Cerita Ojol Berjuang Cari Nafkah di Tengah Semarak Kemerdekaan
Metro TV • 16 August 2026 15:52
Jakarta: Jalan H.R. Rasuna Said, Setiabudi, Jakarta Selatan, tampak semarak dengan balutan bendera serta ornamen merah putih menjelang HUT ke-81 RI. Namun, di balik kemegahan gedung-gedung perkantoran tersebut tersimpan kisah perjuangan para pengemudi ojek online (ojol) yang terus bertahan mencari nafkah.
“Kalau (pendapatan) kotor bisa tiga ratus lima puluh (ribu), kalau bersih ya dua ratus (ribu). Dikurangi makan sama bensin,” ujar salah satu pengemudi ojol, Aji, saat ditemui Metrotvnews.com di sekitar kawasan Rasuna Said, Jakarta Selatan, Minggu, 16 Agustus 2026.
Baca Juga :
Cerita Warga Berburu Suasana Kemerdekaan di CFD
Penghasilan bersih tersebut diraih Aji setelah bekerja keras selama 10 jam setiap harinya. Ia mengaku profesi ojol kini semakin menantang lantaran lonjakan biaya operasional.
Kisah serupa dialami Dairobi, pengemudi ojol yang telah delapan tahun mengaspal di Ibu Kota. Ia merasakan dinamika perubahan pesat dari masa kejayaan hingga persaingan ketat saat ini.

Dairobi, salah satu pengemudi ojek online (ojol). Foto: Metro TV/Afifah Alfina.

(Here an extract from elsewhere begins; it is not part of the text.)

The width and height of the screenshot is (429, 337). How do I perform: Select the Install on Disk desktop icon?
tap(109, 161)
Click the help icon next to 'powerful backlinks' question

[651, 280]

Pagi itu, setelah sejam menunggu di tepi jalan protokol Rasuna Said, bapak tiga anak tersebut belum mengantongi satu pun orderan. “Ini satu aja belum dapet, masih nol,” kata Dairobi sembari terkekeh.
Meskipun masa keemasan ojol dinilai telah berlalu, semangat Aji dan Dairobi untuk menghidupi keluarga tak pernah redup. Di tengah riuh semarak bendera dan lampion merah putih yang menghiasi gedung-gedung pemerintahan, terselip harapan sederhana dari para pahlawan jalanan ini agar regulasi tarif dan biaya hidup dapat lebih memihak kepada mereka.